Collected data
<<<<
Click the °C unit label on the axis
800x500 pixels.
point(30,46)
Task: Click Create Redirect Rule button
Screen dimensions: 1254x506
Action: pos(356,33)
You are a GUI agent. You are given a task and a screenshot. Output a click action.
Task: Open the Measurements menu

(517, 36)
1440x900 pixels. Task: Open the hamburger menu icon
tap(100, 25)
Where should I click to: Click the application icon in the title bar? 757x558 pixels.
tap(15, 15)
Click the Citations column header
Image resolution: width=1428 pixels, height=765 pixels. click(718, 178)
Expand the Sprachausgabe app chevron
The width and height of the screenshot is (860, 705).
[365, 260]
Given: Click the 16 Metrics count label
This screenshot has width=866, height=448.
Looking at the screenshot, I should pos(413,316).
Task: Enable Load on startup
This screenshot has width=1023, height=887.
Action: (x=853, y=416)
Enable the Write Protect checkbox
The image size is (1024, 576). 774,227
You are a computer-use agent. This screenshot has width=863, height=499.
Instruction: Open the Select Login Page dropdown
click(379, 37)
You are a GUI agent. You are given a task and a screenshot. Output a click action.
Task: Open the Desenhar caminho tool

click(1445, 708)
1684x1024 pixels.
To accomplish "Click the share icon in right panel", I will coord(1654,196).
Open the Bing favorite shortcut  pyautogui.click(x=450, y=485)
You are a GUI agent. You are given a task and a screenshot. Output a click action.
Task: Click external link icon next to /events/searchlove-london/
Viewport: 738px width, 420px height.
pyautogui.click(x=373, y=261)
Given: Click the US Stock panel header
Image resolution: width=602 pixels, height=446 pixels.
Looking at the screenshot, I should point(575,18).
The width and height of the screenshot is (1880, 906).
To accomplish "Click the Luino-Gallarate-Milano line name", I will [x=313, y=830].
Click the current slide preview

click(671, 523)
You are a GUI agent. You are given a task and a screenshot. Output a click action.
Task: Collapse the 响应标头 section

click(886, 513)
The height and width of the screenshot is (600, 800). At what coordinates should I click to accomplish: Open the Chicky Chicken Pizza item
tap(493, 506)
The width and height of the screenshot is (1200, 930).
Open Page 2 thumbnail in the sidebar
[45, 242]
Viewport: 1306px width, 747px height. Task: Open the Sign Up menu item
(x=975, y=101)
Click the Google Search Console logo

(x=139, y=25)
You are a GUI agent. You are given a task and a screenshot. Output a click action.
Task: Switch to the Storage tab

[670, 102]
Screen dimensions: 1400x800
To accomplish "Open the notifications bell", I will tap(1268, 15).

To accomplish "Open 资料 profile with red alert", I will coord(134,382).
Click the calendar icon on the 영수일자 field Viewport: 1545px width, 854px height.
>>>>
**WHAT IS BEING ASKED:** Each line of the entries above that has the word "panel" is to be copied.

**TASK RESULT:**
To accomplish "Click the share icon in right panel", I will coord(1654,196).
Given: Click the US Stock panel header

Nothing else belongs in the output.